Plants Are People Too

Acrylics, magazine pages, digital imagery, 10x10" on stretched canvas
This is the next piece in my little series.  This time I used pieces of torn contemporary magazine pages and big letters, in place of the vintage papers used in the other paintings in this series.


I've had five 12-gallon tubs of bamboo growing outside Rose Cottage for about five years.  Originally there were two bamboo plants that I'd planted in the ground elsewhere, then I dug them up and divided the two into five plants when I relocated here.

They're clumping bamboos, not runners, so they'll stay in a rather confined area by growth habit, spreading out from the center gradually.  Still, they were never really happy in tubs, although they did have a couple of good growing years here.  I'd bought other ornamental grasses in past years that grew in tubs, two of which also seriously needed to be in the ground after a year or two.

I decided to gift these guys to Miranda's Rescue, to plant in the ground on the rescue property.  During the past few months while I was waiting for the plants to actually be picked up, I kept going back and forth in my mind about how many of the bamboos to let go of at this point, whether to keep two or three here.  Because I'd gotten really attached to these plants.  Bamboo holds a place of mythic proportions in my worldview.

On Tuesday, I decided to let them all go, and on Wednesday, seven big tubs of plants were out of here.  I imagined I'd miss the bamboos terribly.  But I haven't, not at all.  I realized that for five years I had been harboring this sense of responsibility to the plants that I subsequently couldn't fulfill.  In the end it became far more important for me to make sure the plants have good lives and grow well than to keep them at Rose Cottage for my ego's sake.  So a huge weight, that I didn't even realize I'd been carrying, was released.

Freedom is at the other side of letting go.  Everything is a metaphor of our lives.

And now my garden contains enough plants, and not too many.  Nothing appears to be missing, visually.  Things are tidier, more compact.  Suits me today.

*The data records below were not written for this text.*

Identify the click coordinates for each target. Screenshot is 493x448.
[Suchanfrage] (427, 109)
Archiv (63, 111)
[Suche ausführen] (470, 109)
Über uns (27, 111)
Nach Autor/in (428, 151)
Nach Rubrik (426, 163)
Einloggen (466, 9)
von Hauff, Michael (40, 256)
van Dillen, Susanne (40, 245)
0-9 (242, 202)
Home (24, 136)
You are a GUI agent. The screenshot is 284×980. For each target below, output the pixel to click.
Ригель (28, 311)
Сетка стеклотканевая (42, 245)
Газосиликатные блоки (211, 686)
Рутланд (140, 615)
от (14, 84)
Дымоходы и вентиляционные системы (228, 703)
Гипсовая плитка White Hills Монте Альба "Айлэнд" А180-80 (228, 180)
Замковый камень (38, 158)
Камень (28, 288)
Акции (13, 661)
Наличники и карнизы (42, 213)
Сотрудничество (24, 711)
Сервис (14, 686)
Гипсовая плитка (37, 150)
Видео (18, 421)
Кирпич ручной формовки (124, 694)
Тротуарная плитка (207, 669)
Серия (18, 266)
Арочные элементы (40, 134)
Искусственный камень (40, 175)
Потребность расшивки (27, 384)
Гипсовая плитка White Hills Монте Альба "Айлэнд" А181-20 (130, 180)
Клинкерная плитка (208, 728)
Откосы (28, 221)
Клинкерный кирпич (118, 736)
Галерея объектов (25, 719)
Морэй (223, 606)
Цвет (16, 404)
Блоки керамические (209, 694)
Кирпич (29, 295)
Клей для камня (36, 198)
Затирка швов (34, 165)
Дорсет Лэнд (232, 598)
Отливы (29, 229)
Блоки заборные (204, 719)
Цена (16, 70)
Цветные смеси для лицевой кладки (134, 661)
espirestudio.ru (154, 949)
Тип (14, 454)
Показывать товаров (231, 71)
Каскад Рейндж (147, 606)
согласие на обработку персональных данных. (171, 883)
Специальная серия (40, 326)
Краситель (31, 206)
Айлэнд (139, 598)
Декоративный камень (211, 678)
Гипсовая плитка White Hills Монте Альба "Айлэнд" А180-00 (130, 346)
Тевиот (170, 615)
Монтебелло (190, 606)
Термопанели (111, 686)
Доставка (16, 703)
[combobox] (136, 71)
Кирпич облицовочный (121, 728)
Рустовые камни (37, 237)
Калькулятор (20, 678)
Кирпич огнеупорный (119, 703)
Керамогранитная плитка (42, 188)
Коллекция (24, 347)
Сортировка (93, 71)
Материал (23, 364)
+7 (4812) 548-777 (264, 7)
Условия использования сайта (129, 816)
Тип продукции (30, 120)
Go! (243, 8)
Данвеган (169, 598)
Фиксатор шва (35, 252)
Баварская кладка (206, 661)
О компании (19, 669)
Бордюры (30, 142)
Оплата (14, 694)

I'm still taking comments as entries into my Giveaway.  I'll do a drawing tomorrow morning.  If you're unable to leave a comment on the blog, email me here to do so.


ileneharris said...

You are getting ready for a transition. Life is good...

Jacki Long said...

Another beauty Connie! Wonderful!

Blue Sky Dreaming said...

I like the way it all turned out for lessons come even in our potted plants.
I'm learning some new lessons in losing plants to the drought.

Charlton Stitcher said...

A Lovely thought - freedom as the other side of letting go ... I will remember that.

Corrine at said...

I'm sure the rescue loved them.I am looking around the studio and thinking another big purge is in order, need to free up some space to make space in my head. Freedom, yes. xox

my croft said...

I have a philodendron and a snake plant that I inherited from my mother after she passed (2009), that she adopted after my grandmother passed (c.1968). Is three generations of caretaking for these plants that neither she nor I like(d) very much too much? ;-)


jackie said...

I understand the feeling, I need to make some changes in my life but it means letting go of routines established over the past nine years. It is hard to do, but like your bamboo I will feel better when the decision is made.
Thanks for visiting.

Maggi said...

Sometimes we just know when it's time to let go.